Free, copy-paste letters so you can claim airline compensation yourself — and keep all of it, instead of handing a third to a claim agency.

When a flight is delayed, cancelled, or overbooked, or your bag goes missing, you often have a clear legal right to money — a fixed amount under EU261 or UK261, an automatic refund under the 2024 US DOT rule, or proven-damages compensation under the Montreal Convention. Airlines rarely volunteer it, and "no win, no fee" claim companies keep 25–35% for sending a single letter. This site gives you that letter, with the exact citation and amount, so you can ask the airline directly.

Content is grouped into: compensation claims (delay, cancellation, denied boarding, missed connection), refunds & expenses (refund vs re-route, US DOT automatic refund, meals/hotel reimbursement), baggage (delayed, lost, damaged), know-your-rights references (the EU/UK amounts, the honest "extraordinary circumstances" carve-outs, US DOT rules, the Montreal Convention), and escalation if the airline refuses.

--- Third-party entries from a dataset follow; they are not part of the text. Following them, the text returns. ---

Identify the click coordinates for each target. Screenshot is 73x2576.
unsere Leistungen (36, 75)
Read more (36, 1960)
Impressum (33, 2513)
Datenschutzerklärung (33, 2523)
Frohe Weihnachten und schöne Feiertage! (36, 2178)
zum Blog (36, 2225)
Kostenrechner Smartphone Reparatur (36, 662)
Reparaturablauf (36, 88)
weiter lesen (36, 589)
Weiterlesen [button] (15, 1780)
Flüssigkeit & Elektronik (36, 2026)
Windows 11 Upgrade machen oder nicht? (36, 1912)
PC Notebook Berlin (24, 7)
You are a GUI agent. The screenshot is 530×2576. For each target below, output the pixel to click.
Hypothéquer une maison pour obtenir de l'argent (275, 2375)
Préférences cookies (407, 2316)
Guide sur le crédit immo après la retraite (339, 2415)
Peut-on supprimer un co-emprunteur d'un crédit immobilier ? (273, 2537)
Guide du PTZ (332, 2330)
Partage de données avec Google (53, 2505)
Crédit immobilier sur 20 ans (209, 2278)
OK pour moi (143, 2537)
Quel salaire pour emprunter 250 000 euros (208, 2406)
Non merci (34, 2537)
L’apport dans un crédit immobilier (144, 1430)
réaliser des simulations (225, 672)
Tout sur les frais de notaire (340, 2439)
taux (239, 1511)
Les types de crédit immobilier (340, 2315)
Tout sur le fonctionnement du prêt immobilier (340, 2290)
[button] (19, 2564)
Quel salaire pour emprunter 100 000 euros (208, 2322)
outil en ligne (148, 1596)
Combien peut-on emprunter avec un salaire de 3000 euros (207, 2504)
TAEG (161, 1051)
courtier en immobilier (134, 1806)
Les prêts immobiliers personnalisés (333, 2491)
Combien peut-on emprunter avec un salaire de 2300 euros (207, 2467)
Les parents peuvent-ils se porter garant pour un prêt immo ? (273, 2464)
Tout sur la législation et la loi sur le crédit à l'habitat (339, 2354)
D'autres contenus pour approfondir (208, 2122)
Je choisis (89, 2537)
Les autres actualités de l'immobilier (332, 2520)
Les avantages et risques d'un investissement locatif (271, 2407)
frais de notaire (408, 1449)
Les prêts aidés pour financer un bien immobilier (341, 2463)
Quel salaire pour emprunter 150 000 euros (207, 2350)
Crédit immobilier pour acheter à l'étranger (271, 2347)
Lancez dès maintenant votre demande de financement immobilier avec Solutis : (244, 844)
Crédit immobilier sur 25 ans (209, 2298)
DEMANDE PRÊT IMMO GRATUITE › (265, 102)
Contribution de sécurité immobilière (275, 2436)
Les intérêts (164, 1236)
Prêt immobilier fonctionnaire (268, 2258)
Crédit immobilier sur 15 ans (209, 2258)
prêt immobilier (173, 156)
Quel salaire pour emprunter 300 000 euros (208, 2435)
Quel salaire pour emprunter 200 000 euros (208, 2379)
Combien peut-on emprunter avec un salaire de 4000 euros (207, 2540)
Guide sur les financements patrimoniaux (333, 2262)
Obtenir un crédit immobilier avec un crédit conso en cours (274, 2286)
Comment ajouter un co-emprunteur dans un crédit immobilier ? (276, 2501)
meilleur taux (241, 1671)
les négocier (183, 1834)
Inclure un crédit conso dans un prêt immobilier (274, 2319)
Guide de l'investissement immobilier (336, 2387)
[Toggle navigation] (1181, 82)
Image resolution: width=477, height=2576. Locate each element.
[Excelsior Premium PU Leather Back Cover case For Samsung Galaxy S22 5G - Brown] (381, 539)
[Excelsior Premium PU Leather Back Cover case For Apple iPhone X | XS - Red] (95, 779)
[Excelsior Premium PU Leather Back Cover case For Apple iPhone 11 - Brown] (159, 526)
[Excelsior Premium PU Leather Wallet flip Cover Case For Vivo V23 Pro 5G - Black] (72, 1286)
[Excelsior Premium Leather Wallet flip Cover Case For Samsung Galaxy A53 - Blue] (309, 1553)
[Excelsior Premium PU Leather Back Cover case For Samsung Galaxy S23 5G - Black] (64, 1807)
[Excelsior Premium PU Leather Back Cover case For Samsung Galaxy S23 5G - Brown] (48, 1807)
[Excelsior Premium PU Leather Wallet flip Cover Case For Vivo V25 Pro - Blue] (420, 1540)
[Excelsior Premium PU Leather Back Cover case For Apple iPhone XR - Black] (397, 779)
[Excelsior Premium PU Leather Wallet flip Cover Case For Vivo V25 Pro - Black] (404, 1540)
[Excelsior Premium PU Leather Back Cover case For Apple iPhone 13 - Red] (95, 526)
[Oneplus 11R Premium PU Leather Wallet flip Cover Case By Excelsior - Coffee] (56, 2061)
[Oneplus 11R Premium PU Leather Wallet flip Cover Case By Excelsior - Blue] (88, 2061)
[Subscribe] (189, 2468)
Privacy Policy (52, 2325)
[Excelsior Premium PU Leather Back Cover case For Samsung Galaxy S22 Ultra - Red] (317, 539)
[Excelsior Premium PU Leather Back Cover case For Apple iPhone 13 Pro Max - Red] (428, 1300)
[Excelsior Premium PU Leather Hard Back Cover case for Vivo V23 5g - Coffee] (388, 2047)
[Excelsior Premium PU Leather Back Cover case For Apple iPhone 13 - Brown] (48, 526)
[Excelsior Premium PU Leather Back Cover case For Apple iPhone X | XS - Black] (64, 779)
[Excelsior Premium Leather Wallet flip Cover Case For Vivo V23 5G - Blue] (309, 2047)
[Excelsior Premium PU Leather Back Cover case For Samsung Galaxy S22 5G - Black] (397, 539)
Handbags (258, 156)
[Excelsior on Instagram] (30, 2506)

How we keep it accurate. Compensation amounts, distance bands, statute references, and deadlines are checked against primary sources — the regulation text, the UK CAA, the US DOT and eCFR, and ICAO/Montreal Convention figures — and updated when they change (for example, the Montreal Convention limits rose on 28 December 2024 and the US bumping caps and baggage liability rose in January 2025). Even so, air-passenger law changes and depends on your exact itinerary — treat everything here as general information, confirm current figures with the regulator, and get professional advice for a contested or high-value claim. This site is not legal advice and is not affiliated with any airline or government agency.